The breach occurred before CCPA's Jan. 1 enactment. "The penalty could have been in the billions if this breach had occurred after Dec 31, 2019," said Pravin Kothari, CEO of CipherCloud, in an emailed statement to CIO Dive. The CCPA can levy a fine up to $750 per individual harmed by a breach.
Privacy-related fines are secondary to the immediate impact customers might feel following a breach. "Customers don't have any control over data leaks such as this," Leigh-Anne Galloway, cybersecurity resilience lead at Positive Technologies, told CIO Dive in an email.
As the exposed database was hosted on Microsoft Azure, it's advisable for cloud customers to "change passwords for all associated email addresses, and not open emails looking to be from Microsoft support," she said. "If you receive phone calls from Microsoft support, don’t provide any information."

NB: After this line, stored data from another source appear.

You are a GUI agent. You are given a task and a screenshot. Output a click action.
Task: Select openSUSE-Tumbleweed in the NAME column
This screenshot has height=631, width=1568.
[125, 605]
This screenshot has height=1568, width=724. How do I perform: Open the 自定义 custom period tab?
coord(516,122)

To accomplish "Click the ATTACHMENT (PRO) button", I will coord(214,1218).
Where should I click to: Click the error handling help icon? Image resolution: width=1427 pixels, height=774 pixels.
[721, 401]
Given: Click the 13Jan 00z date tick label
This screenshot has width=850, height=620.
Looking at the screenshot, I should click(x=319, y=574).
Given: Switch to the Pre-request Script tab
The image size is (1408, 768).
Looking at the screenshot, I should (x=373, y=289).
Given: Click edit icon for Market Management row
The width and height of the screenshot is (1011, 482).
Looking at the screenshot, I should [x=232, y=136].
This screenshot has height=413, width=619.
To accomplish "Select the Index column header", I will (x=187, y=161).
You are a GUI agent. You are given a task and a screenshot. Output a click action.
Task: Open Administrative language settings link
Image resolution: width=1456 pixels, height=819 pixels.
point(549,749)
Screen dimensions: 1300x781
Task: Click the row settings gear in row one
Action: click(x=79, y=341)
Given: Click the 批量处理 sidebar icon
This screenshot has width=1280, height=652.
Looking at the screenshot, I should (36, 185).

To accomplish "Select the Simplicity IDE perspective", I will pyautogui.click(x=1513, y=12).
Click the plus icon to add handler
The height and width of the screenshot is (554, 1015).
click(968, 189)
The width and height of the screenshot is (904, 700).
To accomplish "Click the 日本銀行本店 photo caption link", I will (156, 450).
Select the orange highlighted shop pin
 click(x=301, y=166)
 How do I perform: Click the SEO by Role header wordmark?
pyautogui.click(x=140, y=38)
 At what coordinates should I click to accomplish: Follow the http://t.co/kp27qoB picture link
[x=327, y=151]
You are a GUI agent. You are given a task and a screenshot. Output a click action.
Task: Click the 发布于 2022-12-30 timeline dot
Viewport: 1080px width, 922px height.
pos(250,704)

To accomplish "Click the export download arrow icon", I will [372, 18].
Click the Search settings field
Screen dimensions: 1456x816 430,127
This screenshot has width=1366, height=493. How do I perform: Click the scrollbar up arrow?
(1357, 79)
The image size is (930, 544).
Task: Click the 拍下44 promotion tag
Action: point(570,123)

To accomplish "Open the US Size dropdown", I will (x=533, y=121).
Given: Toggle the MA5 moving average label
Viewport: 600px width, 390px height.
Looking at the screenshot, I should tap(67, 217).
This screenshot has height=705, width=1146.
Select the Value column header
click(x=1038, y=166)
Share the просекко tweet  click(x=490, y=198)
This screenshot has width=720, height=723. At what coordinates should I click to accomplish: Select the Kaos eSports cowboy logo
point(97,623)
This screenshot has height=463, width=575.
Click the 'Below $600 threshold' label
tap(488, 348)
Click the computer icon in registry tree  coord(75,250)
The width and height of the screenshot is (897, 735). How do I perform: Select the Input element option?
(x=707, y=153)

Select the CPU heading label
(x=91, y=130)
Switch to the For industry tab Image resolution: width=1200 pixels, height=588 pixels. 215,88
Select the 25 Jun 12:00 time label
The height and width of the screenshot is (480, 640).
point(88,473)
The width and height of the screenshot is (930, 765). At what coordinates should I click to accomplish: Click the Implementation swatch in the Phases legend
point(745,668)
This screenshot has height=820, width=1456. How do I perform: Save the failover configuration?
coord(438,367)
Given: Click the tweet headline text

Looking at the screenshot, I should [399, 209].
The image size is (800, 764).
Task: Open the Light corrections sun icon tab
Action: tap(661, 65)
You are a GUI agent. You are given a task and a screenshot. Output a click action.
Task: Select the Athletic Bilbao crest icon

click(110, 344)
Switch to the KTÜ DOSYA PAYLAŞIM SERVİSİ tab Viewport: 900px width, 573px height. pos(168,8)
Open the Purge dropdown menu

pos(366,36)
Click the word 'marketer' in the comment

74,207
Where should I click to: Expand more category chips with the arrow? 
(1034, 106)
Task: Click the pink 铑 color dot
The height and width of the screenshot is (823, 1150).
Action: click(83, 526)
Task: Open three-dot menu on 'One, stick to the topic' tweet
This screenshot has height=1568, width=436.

Microsoft's database didn't require a password or authentication while it was exposed, a lesson to learn for organizations with access-centric security models need to transition to data-centric, said Kothari.
When Quest Diagnostics and LabCorp experienced a supply chain data breach, experts feared socially engineered cyberattacks as a result. Attackers could pose an email as lab results, pretending to be a medical provider.
The same is true for tech support. Comparitech said bad actors could "impersonate Microsoft staff" as the company is "the most popular operating system in the world."